=== AIM OF THE TASK ===
Omit the pictures, then reproduce exactly the line bearing "Task: Click the circled X icon in toolbar" and every line after it up to and including the last line of the entries below.

━━ INFORMATION SUPPLIED ━━

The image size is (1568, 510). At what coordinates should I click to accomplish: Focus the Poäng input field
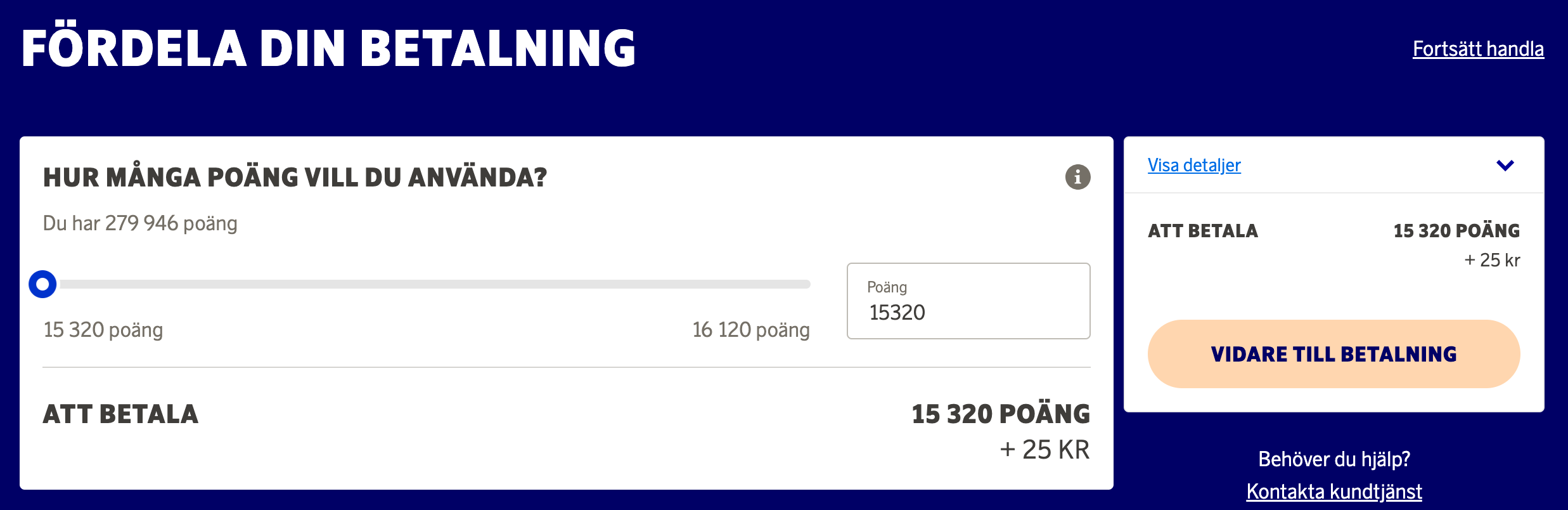[968, 302]
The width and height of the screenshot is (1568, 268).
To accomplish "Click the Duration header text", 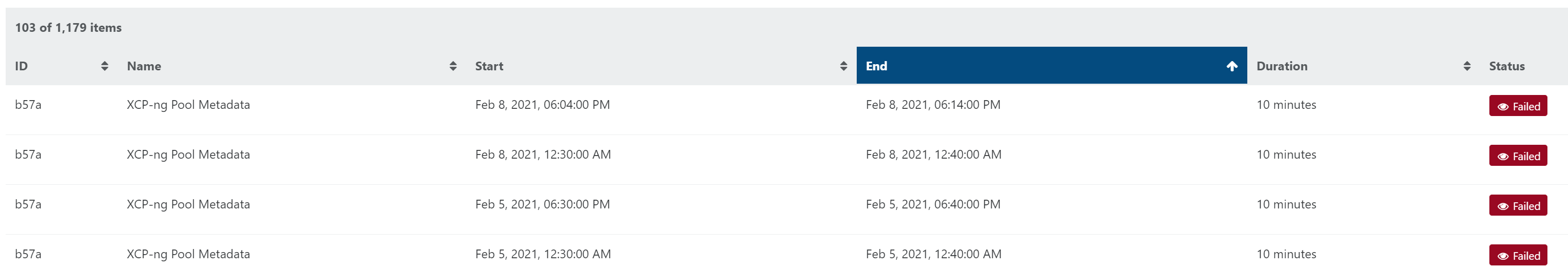I will point(1281,66).
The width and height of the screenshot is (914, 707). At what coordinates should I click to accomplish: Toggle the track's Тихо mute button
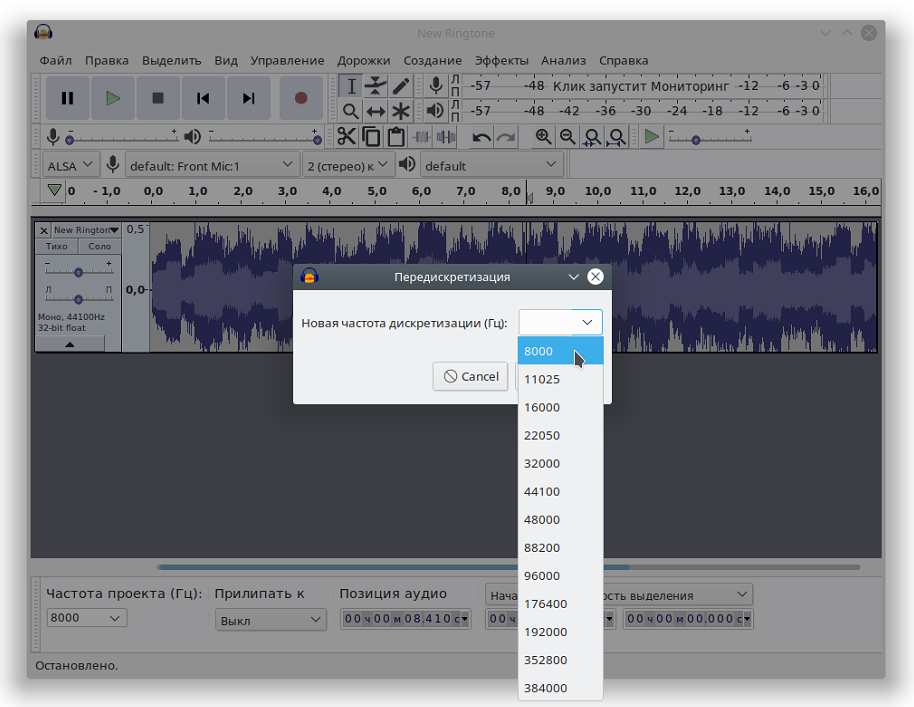click(57, 246)
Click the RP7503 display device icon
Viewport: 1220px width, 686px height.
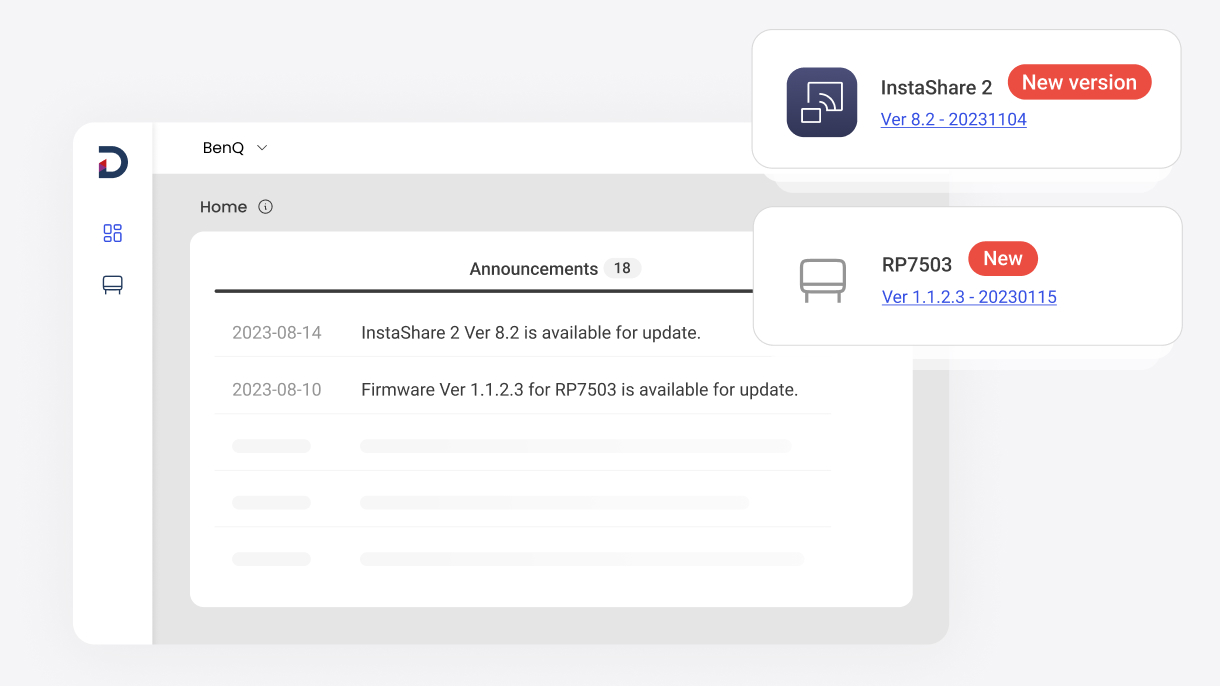[x=823, y=280]
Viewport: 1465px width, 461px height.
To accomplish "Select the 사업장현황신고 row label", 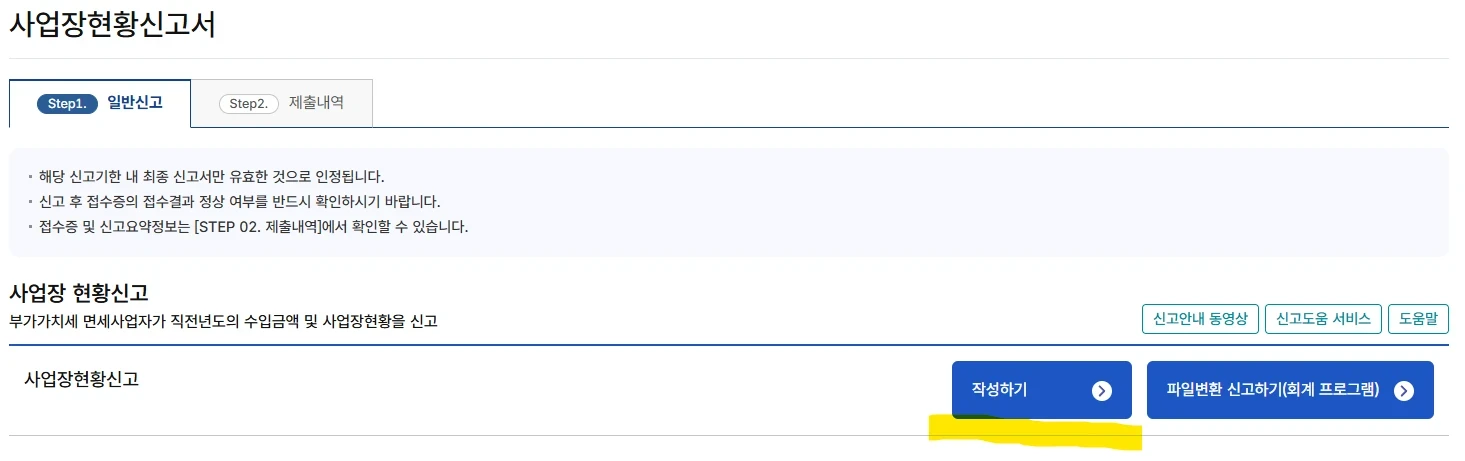I will coord(81,379).
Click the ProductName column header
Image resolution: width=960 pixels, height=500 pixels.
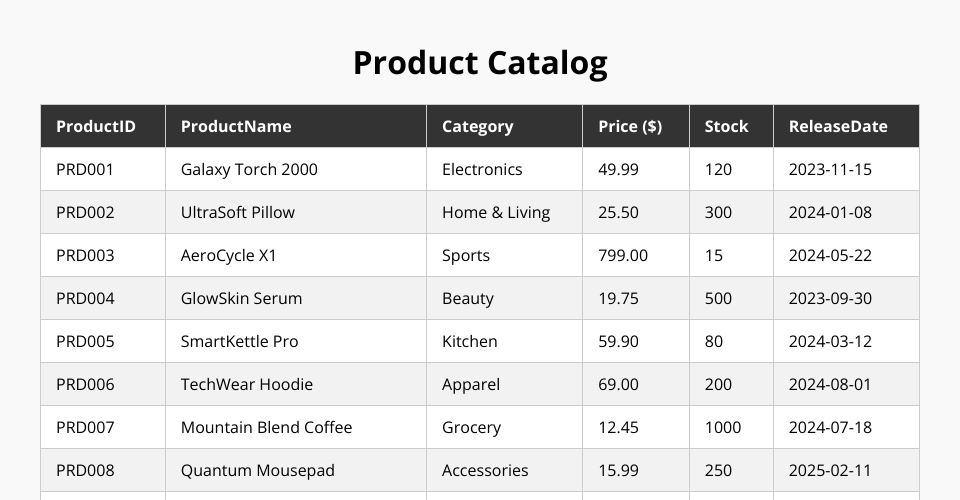click(x=236, y=126)
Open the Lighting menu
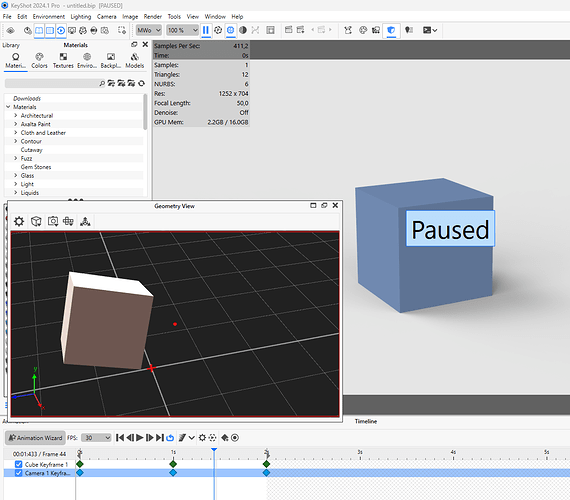The image size is (570, 500). tap(81, 17)
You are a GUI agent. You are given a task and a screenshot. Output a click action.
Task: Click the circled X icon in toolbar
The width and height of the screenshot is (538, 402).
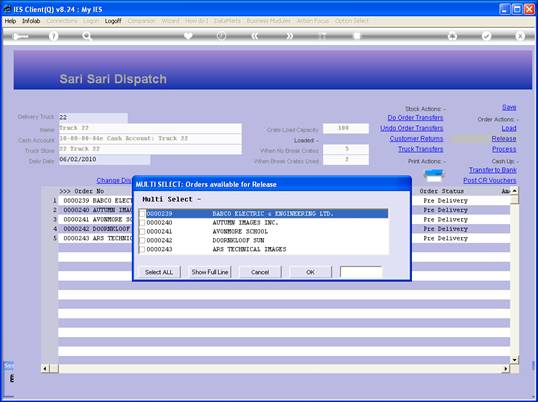click(x=520, y=36)
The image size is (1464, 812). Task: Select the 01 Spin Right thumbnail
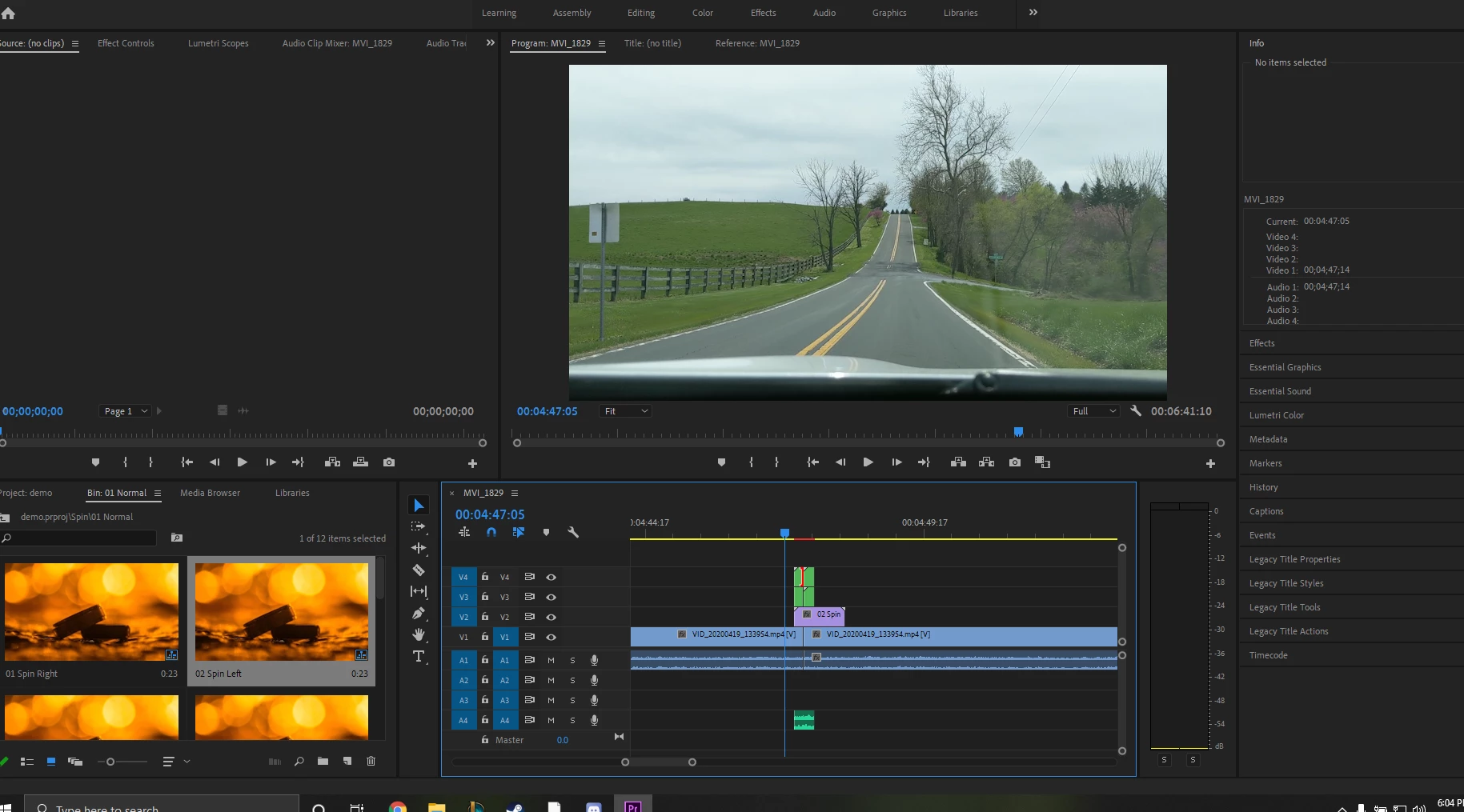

━━━

=== FINISHED TASK ===
Task: Click the circled X icon in toolbar
The width and height of the screenshot is (538, 402).
click(x=520, y=36)
The image size is (1464, 812). Task: Select the 01 Spin Right thumbnail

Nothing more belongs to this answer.